Monday, October 5, 2009
Retaliation Claims
The Wall Street Journal has a recent piece on EEOC retaliation filings. A familiar story to most readers: like other employment claims, they're up. And retaliation remains a significant portion of employment discrimination claims. As the WSJ's graph shows, retaliation claims enjoyed a slow rise as a proportion of all discrimination claims in the 1990s and has hovered in the general area of one-third of all discrimination claims for about the last decade. So, as all discrimination claims are on the upswing during this period of high unemployment, so too are retaliation claims (although the data show that retaliation claims rose faster this year).
One thing that the piece hinted at, but represents a significant aspect of retaliation claims, is that they're far more successful than straight discrimination claims. Managers often get angry after they're sued and, as a result, do really dumb things.

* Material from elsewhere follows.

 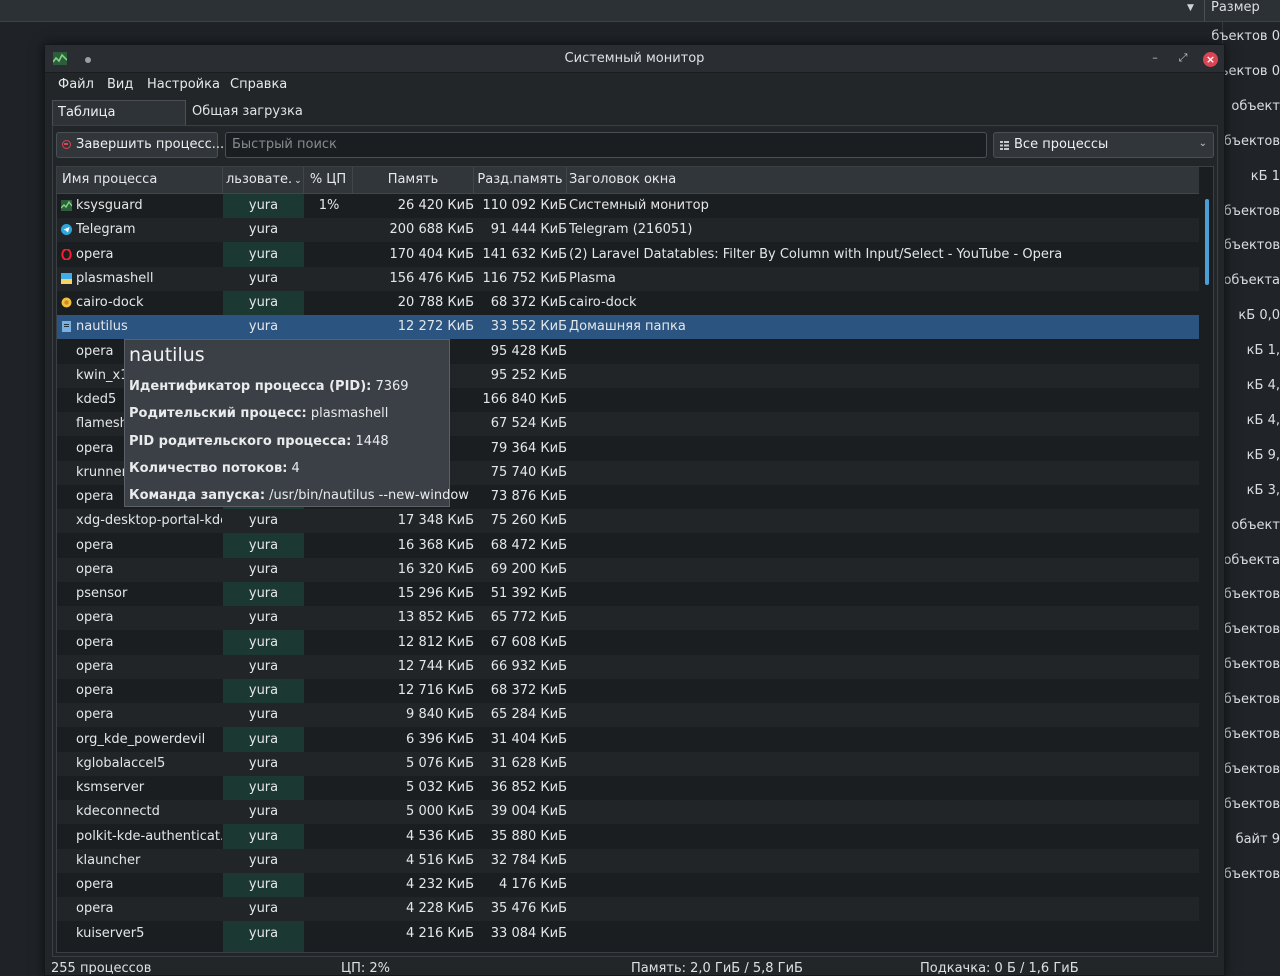 What do you see at coordinates (149, 521) in the screenshot?
I see `process-name: xdg-desktop-portal-kde` at bounding box center [149, 521].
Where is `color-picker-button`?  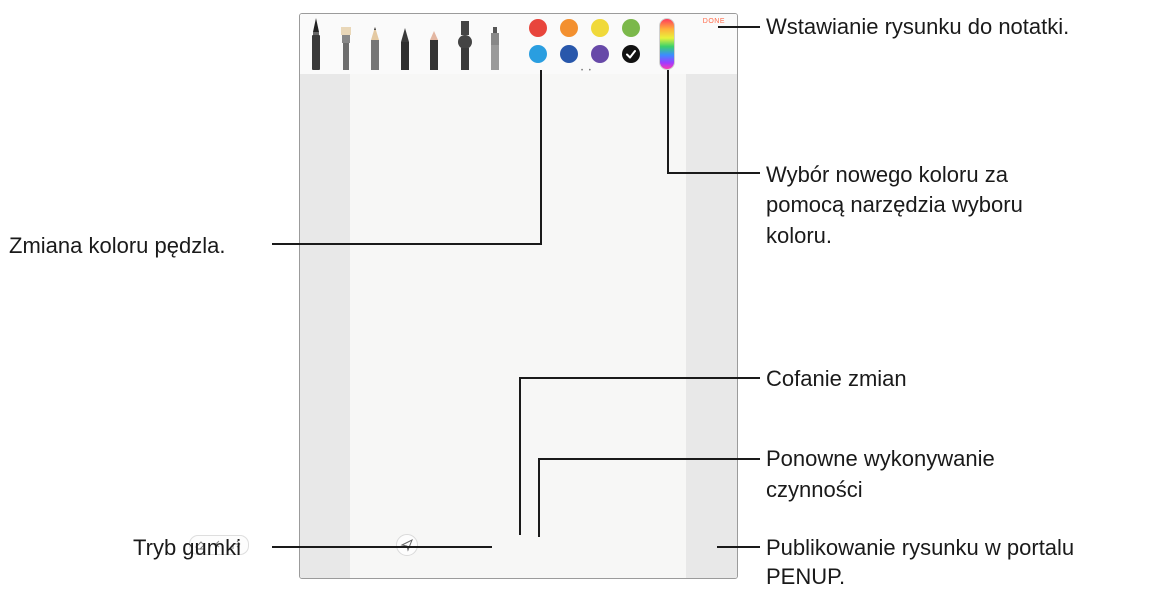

So, as I tell my students, retaliation claims are the employment law equivalent of a political scandal: it's not the crime; it's the cover-up (OK, t's not a perfect comparison, but you get the drift).
Hat Tip: Joe Seiner
-JH
https://lawprofessors.typepad.com/laborprof_blog/2009/10/retaliation-claims.html
Any one have a figure on what the proportion of participation clause cases vs. opposition clause cases are? I think this goes to whether Crawford was a particularly pro-employee case.